Namun, bila untuk itu kita melepaskan kendali atas hidup kita sendiri, di sinilah kita kehilangan jati diri. We trade in authenticity for approval. Kita ikut tertawa bila atasan mengucapkan humor yang sebenarnya tidak lucu. Kita berusaha menyusun respons kita pada saat kita berbicara dengan orang lain. Seperti yang dikatakan Lao Tzu, filsuf dan penulis teks filosofis terkenal Tao Te Ching dan pendiri Taoisme, “Care about what other people think and you will always be their prisoner”.

Pengelolaan FOPO dalam organisasi

Identitas adalah asal berkembangnya FOPO ini. Identitas adalah rasa subyektif yang kita bangun dari pengalaman, keyakinan, nilai, memori, dan budaya kita. Identitas juga bisa datang dari ras, agama, gender, hubungan, keluarga, profesi, kebangsaan, dan masih banyak aspek lain. Orangtua kita atau pemuka agama juga bisa memengaruhi identitas ini. Identitas menjadi cara kita mendefinisikan diri, siapa saya ini.

Dalam performance based identity, kita mendefinisikan diri kita berdasarkan kesuksesan pekerjaan kita. Ben Houltberg, profesor dari USC, menyebutkan tiga hal penentu identitas berdasarkan kinerja ini, yaitu penghargaan diri, ketakutan akan kegagalan, dan perfeksionisme.

Keinginan kuat untuk berprestasi ini sering membuahkan kelelahan yang memengaruhi kesejahteraan mental, hubungan interpersonal, dan mengurangi potensi kita. Kita sibuk mengejar kompetitor karena ingin lebih unggul dari mereka, mengubah prioritas demi dapat bersaing dengan mereka hingga melupakan apa sesungguhnya kekuatan utama kita, apa yang membentuk diri organisasi kita ini.

Untuk organisasi yang berorientasi kinerja jangka pendek, pendekatan tersebut memang cara tercepat mencapai hasil. Namun, hal ini merupakan pendekatan jangka pendek yang pada akhirnya membuat karyawan merasa cemas, kelelahan, dan kurang efektif dalam pekerjaannya.

Alternatif lain adalah membudayakan kekuatan identitas pada purpose-based identity. Identitas ini didapatkan dari niat di dalam, yang umumnya memiliki nilai intrinsik bagi kita sekaligus lebih besar dari kita. Purpose menjadi filter dalam pengambilan keputusan, menentukan prioritas, dan membuat pilihan. Kita bukan mempertanyakan “apa pendapat orang mengenai pekerjaan saya”, melainkan apakah saya bertindak sesuai dengan purpose (niat) saya?

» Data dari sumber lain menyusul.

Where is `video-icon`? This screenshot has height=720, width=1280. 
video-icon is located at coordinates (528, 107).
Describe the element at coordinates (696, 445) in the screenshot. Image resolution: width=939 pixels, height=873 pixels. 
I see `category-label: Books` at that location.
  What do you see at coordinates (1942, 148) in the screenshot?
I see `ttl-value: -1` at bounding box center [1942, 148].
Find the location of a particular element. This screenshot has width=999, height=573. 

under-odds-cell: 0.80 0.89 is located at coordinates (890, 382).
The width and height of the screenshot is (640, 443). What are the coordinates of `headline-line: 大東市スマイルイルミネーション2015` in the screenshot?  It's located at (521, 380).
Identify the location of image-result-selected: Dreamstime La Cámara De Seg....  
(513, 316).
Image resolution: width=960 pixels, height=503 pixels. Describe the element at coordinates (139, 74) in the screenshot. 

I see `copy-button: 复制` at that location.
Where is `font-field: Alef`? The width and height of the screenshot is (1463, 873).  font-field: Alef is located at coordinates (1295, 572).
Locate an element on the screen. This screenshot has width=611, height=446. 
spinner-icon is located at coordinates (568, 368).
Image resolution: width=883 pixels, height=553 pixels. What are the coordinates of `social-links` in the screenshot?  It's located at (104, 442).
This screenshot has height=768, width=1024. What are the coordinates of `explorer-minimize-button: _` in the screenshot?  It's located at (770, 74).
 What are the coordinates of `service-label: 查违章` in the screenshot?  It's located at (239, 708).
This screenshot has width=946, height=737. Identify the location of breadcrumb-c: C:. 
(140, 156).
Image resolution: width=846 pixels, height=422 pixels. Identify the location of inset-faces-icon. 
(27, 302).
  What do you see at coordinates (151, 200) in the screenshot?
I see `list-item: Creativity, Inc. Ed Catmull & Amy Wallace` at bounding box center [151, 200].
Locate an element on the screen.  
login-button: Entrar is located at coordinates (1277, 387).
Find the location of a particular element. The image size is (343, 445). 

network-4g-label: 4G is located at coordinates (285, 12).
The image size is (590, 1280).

Seorang salesman yang berlandaskan purpose based identity tidak berfokus pada pencapaian target penjualan, tetapi berupaya memastikan bahwa solusi yang diberikan dapat menyelesaikan masalah kliennya dan membuat hidup mereka lebih baik. Dengan identitas ini, alih-alih kelelahan karena mengejar target, ia justru terus dipenuhi energi positif yang mendorongnya untuk terus berkontribusi.

Sebagai timbal baliknya, klien pun merasa senang karena mendapatkan produk dan solusi yang benar-benar bermanfaat dan dengan senang hati merekomendasikan produk tersebut pada orang lain.

For people with a purpose-based identity, it’s not other people’s praise that drives them, it’s the meaning of what they’re doing and the impact they can make. Those are two very different types of fuel: One is sustainable, and the other will burn you out.